Fui ao médico fazer o meu check-up anual. Ao entrar em seu consultório, ele perguntou sobre minha família e eu disse que estávamos todos bem, graças a Deus. Aproveitei o momento e indaguei sobre a sua. Ao contrário de mim, a situação não estava nada bem. Ele me contou que havia se separado. “Poxa, que notícia ruim!”, pensei comigo. O doutor Sued notou meu constrangimento e pediu para que eu não me preocupasse, já que não me dirigi ao consultório para saber de sua família, e sim sobre minha saúde.
Respondi diversas perguntas, fizemos alguns exames e o restante foi marcado para outro dia. A orientação era de que na próxima consulta eu deveria voltar com os resultados em mãos. Mudamos de assunto, e quando ele perguntou sobre meu trabalho, informei que estava ministrando muitos cursos e palestras, e que as empresas procuravam esses serviços com frequência, pois seus empregados se endividam cada vez mais. Expliquei que os funcionários são o maior ativo da empresa, pois detêm o conhecimento, ideias, relacionamentos e processos, e que grandes companhias se preocupam com isso.

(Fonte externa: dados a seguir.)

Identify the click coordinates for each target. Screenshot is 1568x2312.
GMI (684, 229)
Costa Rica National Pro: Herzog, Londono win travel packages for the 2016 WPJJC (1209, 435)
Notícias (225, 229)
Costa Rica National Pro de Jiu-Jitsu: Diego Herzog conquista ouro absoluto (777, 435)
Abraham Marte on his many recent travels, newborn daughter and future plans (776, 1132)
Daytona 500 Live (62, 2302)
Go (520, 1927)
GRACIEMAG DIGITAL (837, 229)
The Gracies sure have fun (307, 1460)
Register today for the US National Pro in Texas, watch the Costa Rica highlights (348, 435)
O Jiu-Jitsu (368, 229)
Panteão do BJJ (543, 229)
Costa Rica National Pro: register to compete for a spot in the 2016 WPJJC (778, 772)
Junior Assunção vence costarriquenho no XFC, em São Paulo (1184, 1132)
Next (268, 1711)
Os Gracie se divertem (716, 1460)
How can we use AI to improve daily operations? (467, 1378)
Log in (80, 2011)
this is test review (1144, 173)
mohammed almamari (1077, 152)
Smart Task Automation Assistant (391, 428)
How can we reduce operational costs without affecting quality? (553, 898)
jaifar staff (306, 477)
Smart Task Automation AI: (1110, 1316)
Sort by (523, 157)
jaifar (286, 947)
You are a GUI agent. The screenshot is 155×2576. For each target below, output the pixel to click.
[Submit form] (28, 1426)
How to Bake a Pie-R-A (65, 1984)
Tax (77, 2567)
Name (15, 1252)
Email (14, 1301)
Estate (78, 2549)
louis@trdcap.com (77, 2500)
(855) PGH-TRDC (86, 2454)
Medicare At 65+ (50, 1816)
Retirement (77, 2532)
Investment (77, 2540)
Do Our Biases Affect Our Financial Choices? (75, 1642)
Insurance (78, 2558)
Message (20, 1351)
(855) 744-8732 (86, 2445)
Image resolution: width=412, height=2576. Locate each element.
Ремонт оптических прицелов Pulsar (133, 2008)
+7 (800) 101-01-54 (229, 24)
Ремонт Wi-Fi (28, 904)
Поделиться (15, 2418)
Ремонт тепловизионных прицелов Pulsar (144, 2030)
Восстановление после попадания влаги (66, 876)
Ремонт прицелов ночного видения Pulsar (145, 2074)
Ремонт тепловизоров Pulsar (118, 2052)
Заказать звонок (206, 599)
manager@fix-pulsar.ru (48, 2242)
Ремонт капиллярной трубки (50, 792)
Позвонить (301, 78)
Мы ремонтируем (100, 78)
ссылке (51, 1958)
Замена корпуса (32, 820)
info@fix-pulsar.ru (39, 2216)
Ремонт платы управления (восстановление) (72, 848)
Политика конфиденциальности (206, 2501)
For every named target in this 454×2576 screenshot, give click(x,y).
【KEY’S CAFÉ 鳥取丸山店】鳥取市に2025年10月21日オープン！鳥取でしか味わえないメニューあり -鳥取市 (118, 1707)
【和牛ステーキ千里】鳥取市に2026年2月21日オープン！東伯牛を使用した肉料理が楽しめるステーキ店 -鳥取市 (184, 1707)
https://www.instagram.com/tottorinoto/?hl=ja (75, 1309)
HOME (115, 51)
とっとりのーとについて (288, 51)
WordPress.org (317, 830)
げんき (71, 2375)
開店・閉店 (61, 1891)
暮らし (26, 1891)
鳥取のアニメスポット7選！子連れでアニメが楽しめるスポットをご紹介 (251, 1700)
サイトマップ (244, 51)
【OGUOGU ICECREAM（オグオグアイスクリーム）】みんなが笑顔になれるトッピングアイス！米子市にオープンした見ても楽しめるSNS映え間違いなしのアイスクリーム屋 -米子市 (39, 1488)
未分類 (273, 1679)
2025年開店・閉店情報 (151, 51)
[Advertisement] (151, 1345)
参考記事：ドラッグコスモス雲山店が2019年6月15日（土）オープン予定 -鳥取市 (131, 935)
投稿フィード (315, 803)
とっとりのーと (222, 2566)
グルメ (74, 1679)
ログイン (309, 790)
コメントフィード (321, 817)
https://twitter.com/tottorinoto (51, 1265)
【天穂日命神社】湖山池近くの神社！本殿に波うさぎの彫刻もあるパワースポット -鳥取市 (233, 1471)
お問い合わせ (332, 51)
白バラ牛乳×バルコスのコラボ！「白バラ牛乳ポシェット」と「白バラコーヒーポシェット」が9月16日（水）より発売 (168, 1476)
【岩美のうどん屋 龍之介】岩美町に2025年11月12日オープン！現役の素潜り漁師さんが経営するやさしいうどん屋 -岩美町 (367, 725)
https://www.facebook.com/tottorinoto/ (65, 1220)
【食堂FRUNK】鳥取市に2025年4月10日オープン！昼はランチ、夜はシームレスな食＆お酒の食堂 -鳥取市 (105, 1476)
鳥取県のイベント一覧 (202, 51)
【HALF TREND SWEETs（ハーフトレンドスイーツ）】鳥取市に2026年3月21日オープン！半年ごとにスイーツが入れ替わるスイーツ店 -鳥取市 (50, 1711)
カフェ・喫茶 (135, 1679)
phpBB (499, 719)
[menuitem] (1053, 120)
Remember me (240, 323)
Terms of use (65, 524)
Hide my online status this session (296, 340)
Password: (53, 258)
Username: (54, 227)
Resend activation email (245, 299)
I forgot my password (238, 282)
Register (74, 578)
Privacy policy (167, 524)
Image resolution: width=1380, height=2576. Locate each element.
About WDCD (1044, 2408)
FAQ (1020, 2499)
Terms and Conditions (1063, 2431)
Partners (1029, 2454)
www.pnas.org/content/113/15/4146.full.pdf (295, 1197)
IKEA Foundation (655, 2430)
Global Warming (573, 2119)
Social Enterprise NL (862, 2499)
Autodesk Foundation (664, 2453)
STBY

O médico, por sua vez, contou que ouvia muito sobre esse assunto no consultório. Os casos variam desde
pessoas com ansiedade, angústia à depressão. Ele até receita alguns medicamentos, mas lhe disse que o que esses pacientes realmente precisam é de educação financeira. Comentei que o estresse causado pelo desequilíbrio econômico é tão grande que o empregado pede demissão, falta ao trabalho e gera problemas de relacionamento em seus círculos profissionais e pessoais.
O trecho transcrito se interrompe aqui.